# Source passage

Commodity Futures Trading Commission.

ACTION:

Request for public comment on a proposed exchange rule to permit Exchange of Futures for Futures (“EFF”) transactions.

SUMMARY:

The New York Mercantile Exchange (“NYMEX” or “Exchange”) has requested that the Commission approve proposed new Rule 6.21D to permit EFF transactions in the Exchange's Brent Crude Oil (“Brent”) futures contract. The proposed new rule would establish a non-competitive trading procedure that would operate in a manner that is analogous in some respects to block trading rules and in other respects to exchange of futures for physicals (“EFP”) rules currently in operation at some exchanges. NYMEX intends for the proposal to enable “eligible contract participants,” as that term is defined by section 1a(12) of the Commodity Exchange Act, to liquidate open positions in Exchange-specified substantially equivalent contracts at another exchange and to establish comparable positions in the Exchange's Brent contract. The proposed rule essentially provides a mechanism to transfer Brent futures positions from another exchange to NYMEX. NYMEX proposes to implement the rule on a one-year pilot program basis.

# Recorded information

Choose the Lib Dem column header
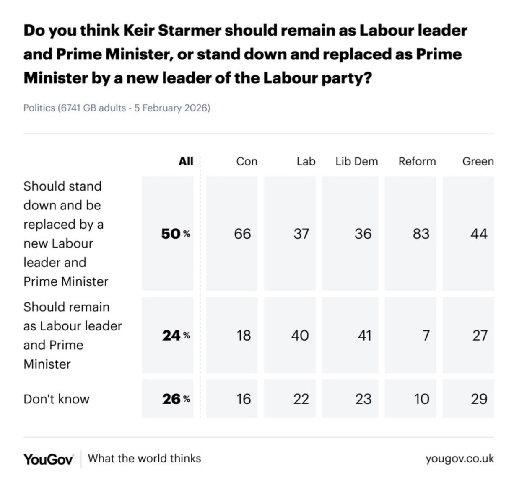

# Task statement
Decide whether each statement below agrees with the notice on the proposed NYMEX rule above. Answer yes or no for each, and quote the words of the notice that decide it.
1. The proposed rule concerns the Exchange's Brent Crude Oil futures contract.
2. NYMEX proposes that the rule take effect permanently from the start.
3. The proposed rule would establish a competitive trading procedure.

# The reply
1. Yes: "to permit EFF transactions in the Exchange's Brent Crude Oil"
2. No: "NYMEX proposes to implement the rule on a one-year pilot program basis."
3. No: "would establish a non-competitive trading procedure"